═════ Extract provided ═════
Challenges in an Inclusive School for Students with Autism Spectrum Disorder (ASD).
The world autism awareness day
The world autism awareness day is celebrated on 2nd April every year throughout the world. The question arises here what is the need for this ‘awareness’ day? Why does society need to be shaken & woken up again and again for this awareness? Why does the general world fail to acknowledge that the specially-abled people are an equally important part of our society?
Despite scientifically proven that autism is not a mental disease but a condition, the taboo associated with this term doesn’t seem to die. There are ample of autistic people who have achieved excellence in their respective fields. E.g. Michael Phelps – world swimming champion, Elon Musk who recently opened up about his Asperger’s syndrome, Steven Spielberg – director, Temple Grandin – animal scientist, Emma Watson – actress & UN Goodwill Ambassador, etc.
The struggle of parents of special needs children starts the moment their child is diagnosed to be on the autism spectrum. Mental, emotional, and financial pressures create havoc in their life. On top of that, the taboo associated with this term further worsens the situation.
When it comes to admitting the child is in a mainstream school, the struggle of parents increases manifold. Based on their experiences with mainstream schools shared by parents, listed below are the main problems faced by them while looking for inclusive schooling for their special needs children.
- Many schools assume that all autistic children distract other kids, hit & bite others, throw too many tantrums and are very difficult to handle. Hence, when parents approach such schools for admission, they are immediately turned off saying that they do not allow “that category” of children in their school. It is not only humiliating for the parents but heartbreaking too.
═════ Extracted material ═════
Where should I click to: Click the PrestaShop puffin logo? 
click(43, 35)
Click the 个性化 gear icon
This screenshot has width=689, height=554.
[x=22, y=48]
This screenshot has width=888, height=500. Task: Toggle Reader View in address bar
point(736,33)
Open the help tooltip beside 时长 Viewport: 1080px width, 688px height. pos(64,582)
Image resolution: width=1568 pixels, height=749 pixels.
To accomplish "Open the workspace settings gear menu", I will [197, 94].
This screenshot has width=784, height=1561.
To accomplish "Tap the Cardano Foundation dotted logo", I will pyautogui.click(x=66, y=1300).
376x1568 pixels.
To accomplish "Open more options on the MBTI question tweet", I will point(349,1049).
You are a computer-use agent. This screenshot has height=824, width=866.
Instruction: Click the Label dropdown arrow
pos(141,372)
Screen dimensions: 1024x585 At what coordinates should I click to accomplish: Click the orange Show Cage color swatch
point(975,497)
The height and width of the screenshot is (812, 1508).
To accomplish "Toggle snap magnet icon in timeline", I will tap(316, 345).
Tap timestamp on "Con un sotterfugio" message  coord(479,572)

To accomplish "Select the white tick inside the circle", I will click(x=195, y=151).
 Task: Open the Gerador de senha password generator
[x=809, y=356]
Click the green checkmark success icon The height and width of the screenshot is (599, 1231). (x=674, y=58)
═════
**What this exercise asks**.
A - Answer these questions from the text on autism in inclusive schools, one per line:
(i) On what date is the world autism awareness day celebrated each year?
(ii) Who is named as the animal scientist among the autistic people who have achieved excellence?
(iii) What do many schools say when they turn away parents seeking admission?
B - Reproduce word for word the passage of the text on autism in inclusive schools that begins at the words "Challenges in an" and stops after "of our society?".
C - According to the text on autism in inclusive schools, why do many schools immediately turn away parents who approach them for admission? Answer in one to three sentences.

**Responses to the tasks**.
A -
(i) It is celebrated on 2nd April every year.
(ii) Temple Grandin.
(iii) They say that they do not allow "that category" of children in their school.

B -
Challenges in an Inclusive School for Students with Autism Spectrum Disorder (ASD).
The world autism awareness day
The world autism awareness day is celebrated on 2nd April every year throughout the world. The question arises here what is the need for this ‘awareness’ day? Why does society need to be shaken & woken up again and again for this awareness? Why does the general world fail to acknowledge that the specially-abled people are an equally important part of our society?

C - Many schools assume that all autistic children distract other kids, hit and bite others, throw too many tantrums and are very difficult to handle. For that reason, they tell parents that they do not allow "that category" of children in their school.